Can you copy the data below word for word, starting at the line containing "Given: Open the Screen: All filter dropdown" and ending after the line containing "I will 302,95."?

+---+

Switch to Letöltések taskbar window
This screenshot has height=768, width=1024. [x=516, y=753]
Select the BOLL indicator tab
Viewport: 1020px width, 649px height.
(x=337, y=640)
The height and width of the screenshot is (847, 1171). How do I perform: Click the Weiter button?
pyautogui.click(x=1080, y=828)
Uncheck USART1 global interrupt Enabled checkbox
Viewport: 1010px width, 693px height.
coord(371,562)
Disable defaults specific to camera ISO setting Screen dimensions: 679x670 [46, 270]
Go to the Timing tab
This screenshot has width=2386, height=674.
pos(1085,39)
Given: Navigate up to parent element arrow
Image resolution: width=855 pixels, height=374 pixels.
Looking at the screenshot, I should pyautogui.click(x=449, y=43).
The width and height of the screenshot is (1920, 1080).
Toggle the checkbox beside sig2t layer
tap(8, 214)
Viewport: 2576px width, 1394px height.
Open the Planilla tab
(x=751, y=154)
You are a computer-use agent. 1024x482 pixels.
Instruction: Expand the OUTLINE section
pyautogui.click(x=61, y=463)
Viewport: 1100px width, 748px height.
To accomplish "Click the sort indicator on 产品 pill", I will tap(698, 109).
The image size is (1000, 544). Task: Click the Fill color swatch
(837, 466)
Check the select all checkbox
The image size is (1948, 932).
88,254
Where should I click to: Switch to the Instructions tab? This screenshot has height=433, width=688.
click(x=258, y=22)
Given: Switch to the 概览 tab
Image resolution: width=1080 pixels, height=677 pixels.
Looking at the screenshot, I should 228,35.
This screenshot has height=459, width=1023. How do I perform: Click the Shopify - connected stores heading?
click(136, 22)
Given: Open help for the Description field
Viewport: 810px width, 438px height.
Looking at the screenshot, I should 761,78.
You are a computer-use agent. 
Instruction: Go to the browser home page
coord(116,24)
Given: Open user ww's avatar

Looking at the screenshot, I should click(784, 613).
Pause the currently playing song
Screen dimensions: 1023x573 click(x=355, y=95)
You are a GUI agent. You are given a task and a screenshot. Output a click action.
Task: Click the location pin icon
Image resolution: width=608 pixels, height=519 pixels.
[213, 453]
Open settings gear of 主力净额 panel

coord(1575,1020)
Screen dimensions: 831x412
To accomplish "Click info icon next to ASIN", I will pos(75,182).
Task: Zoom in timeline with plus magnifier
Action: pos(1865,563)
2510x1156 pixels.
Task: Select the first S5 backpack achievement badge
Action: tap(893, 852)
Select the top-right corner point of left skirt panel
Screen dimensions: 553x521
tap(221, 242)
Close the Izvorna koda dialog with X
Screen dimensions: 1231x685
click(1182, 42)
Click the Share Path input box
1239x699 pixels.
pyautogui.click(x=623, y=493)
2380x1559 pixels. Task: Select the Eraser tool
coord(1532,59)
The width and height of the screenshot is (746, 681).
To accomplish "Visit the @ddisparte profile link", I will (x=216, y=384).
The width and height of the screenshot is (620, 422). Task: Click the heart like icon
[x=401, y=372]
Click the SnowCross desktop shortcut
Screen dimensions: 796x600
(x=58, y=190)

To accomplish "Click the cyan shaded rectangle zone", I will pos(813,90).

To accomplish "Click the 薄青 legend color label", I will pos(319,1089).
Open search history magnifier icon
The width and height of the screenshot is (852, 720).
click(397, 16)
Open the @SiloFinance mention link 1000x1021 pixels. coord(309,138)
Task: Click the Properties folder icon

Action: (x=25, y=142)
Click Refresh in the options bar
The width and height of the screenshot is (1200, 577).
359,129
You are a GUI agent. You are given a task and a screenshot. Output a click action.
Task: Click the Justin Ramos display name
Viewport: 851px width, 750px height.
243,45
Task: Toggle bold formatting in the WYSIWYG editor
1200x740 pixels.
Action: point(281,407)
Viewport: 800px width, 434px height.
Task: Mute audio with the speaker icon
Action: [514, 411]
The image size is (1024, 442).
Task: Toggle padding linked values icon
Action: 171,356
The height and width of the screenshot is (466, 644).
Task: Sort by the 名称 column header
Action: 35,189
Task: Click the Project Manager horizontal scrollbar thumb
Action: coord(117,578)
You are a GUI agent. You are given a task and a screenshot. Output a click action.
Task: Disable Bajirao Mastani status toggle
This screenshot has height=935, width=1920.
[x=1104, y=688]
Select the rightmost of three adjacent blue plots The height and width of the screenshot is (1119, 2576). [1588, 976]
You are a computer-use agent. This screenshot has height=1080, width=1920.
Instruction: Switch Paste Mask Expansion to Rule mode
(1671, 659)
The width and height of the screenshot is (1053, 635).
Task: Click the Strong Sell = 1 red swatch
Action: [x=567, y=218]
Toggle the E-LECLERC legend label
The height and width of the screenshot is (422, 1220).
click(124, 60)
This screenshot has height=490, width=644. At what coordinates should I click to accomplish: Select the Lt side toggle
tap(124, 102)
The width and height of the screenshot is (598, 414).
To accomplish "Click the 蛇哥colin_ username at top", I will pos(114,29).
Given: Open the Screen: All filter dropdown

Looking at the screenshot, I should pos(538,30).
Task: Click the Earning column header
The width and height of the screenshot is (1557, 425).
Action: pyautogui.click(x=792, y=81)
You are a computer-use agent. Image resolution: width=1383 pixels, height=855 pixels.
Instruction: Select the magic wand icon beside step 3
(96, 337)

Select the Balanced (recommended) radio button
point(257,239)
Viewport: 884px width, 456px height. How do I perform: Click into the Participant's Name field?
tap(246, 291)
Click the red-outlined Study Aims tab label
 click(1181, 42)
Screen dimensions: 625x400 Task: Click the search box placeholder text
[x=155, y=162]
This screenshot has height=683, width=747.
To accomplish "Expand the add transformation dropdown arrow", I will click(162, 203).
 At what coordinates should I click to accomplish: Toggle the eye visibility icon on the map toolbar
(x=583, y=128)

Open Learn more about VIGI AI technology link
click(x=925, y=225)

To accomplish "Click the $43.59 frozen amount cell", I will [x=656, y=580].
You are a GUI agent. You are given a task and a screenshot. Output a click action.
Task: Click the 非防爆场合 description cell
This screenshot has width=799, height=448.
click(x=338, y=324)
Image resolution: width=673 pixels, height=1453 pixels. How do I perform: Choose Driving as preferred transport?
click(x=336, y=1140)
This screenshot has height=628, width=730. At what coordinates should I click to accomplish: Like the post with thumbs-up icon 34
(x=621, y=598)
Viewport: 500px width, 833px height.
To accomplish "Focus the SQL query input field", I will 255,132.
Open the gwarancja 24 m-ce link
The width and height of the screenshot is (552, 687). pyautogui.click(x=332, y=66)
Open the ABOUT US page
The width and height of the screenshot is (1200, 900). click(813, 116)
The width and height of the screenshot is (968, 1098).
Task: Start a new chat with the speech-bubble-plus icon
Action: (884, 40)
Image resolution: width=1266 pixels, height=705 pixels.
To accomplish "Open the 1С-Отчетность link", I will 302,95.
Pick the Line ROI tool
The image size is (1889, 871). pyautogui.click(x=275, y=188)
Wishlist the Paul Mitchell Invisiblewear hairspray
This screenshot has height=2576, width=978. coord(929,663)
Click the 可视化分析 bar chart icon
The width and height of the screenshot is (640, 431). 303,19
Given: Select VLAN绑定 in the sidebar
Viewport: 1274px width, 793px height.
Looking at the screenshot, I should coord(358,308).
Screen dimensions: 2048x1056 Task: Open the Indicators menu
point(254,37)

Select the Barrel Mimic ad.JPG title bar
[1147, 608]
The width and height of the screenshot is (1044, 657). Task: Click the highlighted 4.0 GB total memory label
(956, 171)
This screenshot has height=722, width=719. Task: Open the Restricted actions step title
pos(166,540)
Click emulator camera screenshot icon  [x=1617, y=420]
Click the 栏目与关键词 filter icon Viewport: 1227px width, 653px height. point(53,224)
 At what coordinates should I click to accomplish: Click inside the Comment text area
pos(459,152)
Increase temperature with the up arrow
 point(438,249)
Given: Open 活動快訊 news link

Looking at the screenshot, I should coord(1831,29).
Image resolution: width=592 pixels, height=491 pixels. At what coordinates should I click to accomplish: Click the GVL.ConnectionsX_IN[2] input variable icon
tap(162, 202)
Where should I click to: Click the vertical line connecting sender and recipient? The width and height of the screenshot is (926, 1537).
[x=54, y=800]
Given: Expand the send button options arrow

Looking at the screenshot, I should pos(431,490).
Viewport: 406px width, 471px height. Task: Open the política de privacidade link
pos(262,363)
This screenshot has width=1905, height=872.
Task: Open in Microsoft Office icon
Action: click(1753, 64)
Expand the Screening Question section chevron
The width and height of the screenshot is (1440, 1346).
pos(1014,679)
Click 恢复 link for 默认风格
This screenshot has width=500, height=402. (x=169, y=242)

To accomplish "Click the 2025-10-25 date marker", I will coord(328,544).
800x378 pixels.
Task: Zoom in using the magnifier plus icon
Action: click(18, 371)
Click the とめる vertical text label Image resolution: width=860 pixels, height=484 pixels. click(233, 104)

+---+

# Problem solution
Given: Open the Screen: All filter dropdown

Looking at the screenshot, I should pos(538,30).
Task: Click the Earning column header
The width and height of the screenshot is (1557, 425).
Action: pyautogui.click(x=792, y=81)
You are a computer-use agent. Image resolution: width=1383 pixels, height=855 pixels.
Instruction: Select the magic wand icon beside step 3
(96, 337)

Select the Balanced (recommended) radio button
point(257,239)
Viewport: 884px width, 456px height. How do I perform: Click into the Participant's Name field?
tap(246, 291)
Click the red-outlined Study Aims tab label
 click(1181, 42)
Screen dimensions: 625x400 Task: Click the search box placeholder text
[x=155, y=162]
This screenshot has height=683, width=747.
To accomplish "Expand the add transformation dropdown arrow", I will click(162, 203).
 At what coordinates should I click to accomplish: Toggle the eye visibility icon on the map toolbar
(x=583, y=128)

Open Learn more about VIGI AI technology link
click(x=925, y=225)

To accomplish "Click the $43.59 frozen amount cell", I will [x=656, y=580].
You are a GUI agent. You are given a task and a screenshot. Output a click action.
Task: Click the 非防爆场合 description cell
This screenshot has width=799, height=448.
click(x=338, y=324)
Image resolution: width=673 pixels, height=1453 pixels. How do I perform: Choose Driving as preferred transport?
click(x=336, y=1140)
This screenshot has height=628, width=730. At what coordinates should I click to accomplish: Like the post with thumbs-up icon 34
(x=621, y=598)
Viewport: 500px width, 833px height.
To accomplish "Focus the SQL query input field", I will 255,132.
Open the gwarancja 24 m-ce link
The width and height of the screenshot is (552, 687). pyautogui.click(x=332, y=66)
Open the ABOUT US page
The width and height of the screenshot is (1200, 900). click(813, 116)
The width and height of the screenshot is (968, 1098).
Task: Start a new chat with the speech-bubble-plus icon
Action: (884, 40)
Image resolution: width=1266 pixels, height=705 pixels.
To accomplish "Open the 1С-Отчетность link", I will 302,95.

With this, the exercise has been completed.